◆ Your assignment ◆
Please return every line of the records that contains the word "computer".

◆ Source information ◆
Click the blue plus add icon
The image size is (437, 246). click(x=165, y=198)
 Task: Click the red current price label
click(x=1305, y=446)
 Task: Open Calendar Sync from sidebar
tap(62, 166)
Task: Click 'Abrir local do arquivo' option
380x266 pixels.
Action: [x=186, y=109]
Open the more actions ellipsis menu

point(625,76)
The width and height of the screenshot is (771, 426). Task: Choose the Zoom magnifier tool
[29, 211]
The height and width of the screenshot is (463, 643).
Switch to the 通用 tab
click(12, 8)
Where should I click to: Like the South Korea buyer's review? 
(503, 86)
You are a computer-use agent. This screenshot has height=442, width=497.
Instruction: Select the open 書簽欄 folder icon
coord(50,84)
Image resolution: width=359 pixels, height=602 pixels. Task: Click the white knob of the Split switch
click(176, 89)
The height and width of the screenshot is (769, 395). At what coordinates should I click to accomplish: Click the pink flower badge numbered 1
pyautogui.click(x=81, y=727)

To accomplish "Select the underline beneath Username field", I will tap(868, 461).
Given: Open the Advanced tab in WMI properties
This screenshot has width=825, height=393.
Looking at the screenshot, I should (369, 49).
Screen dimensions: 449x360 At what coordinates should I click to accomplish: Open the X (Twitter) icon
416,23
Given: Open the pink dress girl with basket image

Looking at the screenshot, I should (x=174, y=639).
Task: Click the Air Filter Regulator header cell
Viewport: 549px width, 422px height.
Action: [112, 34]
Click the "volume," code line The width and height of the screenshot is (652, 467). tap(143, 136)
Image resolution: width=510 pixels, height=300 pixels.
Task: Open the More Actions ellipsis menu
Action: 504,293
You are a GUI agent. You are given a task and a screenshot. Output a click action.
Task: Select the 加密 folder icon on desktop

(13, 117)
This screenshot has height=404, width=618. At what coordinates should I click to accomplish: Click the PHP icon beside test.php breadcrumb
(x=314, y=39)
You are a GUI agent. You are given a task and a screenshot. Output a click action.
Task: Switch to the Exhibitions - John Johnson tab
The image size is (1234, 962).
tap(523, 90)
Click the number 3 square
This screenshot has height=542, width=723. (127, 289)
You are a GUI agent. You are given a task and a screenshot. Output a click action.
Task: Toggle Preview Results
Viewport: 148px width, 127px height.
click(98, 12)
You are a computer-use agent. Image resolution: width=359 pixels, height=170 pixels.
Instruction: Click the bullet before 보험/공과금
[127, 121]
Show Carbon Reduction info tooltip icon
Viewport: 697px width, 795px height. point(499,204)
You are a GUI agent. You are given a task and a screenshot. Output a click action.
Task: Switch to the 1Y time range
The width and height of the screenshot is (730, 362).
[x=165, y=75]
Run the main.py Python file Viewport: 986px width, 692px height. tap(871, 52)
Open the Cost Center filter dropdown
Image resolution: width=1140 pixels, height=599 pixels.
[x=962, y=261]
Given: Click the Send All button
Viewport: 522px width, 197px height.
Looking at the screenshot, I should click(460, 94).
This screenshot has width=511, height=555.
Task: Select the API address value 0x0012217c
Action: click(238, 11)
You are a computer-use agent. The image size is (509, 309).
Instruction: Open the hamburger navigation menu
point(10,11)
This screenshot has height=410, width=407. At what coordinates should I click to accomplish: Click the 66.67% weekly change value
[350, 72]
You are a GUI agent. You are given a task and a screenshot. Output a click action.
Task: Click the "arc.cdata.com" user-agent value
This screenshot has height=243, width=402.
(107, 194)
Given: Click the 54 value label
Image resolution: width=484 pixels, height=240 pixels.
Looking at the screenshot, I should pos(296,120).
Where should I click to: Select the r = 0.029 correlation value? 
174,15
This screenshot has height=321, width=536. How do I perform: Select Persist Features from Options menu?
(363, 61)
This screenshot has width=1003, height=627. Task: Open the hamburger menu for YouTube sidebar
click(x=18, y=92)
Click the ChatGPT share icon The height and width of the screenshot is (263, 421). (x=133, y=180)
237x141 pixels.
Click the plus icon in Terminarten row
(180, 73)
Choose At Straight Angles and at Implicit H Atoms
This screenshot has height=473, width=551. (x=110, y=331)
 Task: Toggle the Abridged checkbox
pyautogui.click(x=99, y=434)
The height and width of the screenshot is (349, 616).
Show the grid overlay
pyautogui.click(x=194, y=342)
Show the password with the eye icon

◆ Solution to the exercise ◆
You are a computer-use agent. This screenshot has height=442, width=497.
You are a computer-use agent. Image resolution: width=359 pixels, height=170 pixels.
You are a computer-use agent. The image size is (509, 309).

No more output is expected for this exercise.